▸ DATA
=== Begin Enclosure ===

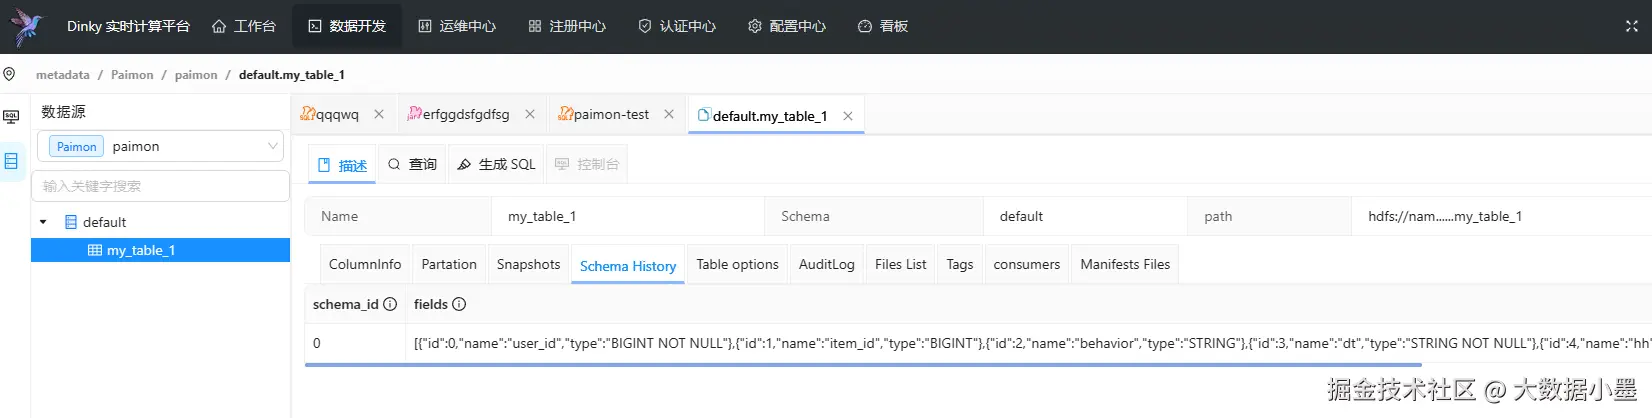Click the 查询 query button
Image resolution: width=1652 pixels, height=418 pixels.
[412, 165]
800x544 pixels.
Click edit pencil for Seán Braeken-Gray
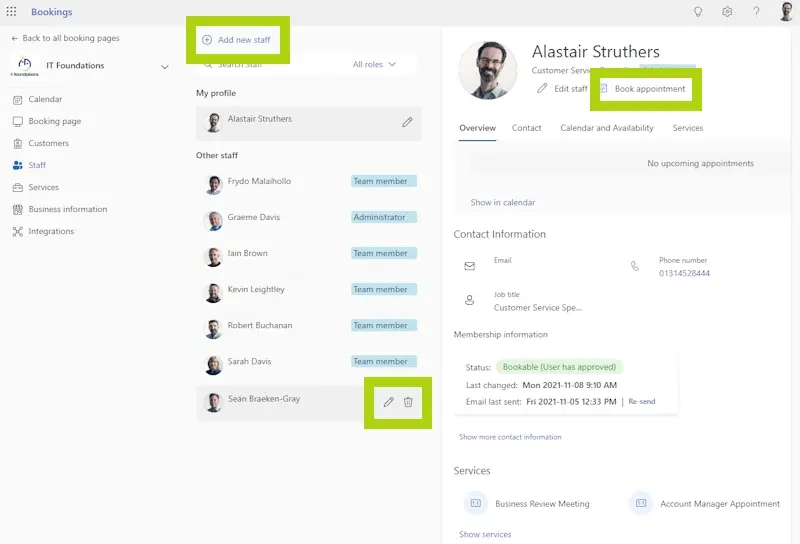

=== End Enclosure ===
=== Begin Enclosure ===

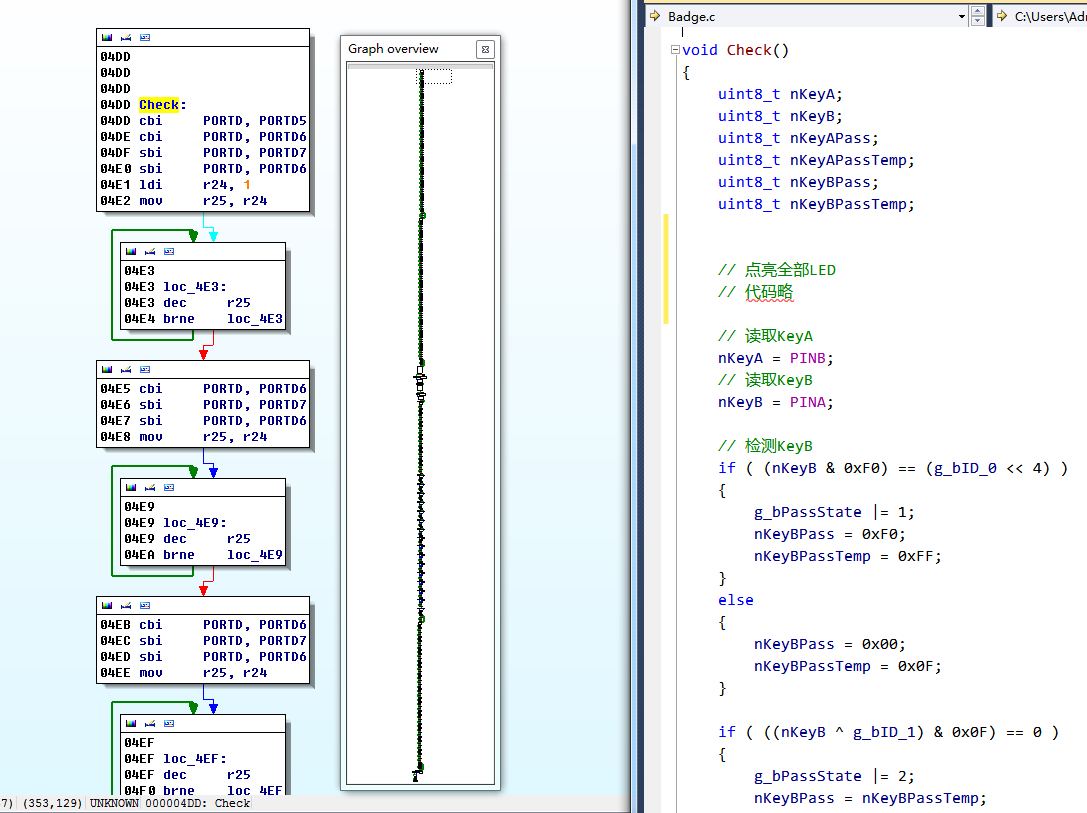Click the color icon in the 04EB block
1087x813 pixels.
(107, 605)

=== End Enclosure ===

▸ WHAT TO WORK ON
Exactly the lines above from the one with "800x544 pixels." to the one with "Click edit pencil for Seán Braeken-Gray", both included, are to be quoted; leave the rest out.

▸ RESULT OF THIS TASK
800x544 pixels.
Click edit pencil for Seán Braeken-Gray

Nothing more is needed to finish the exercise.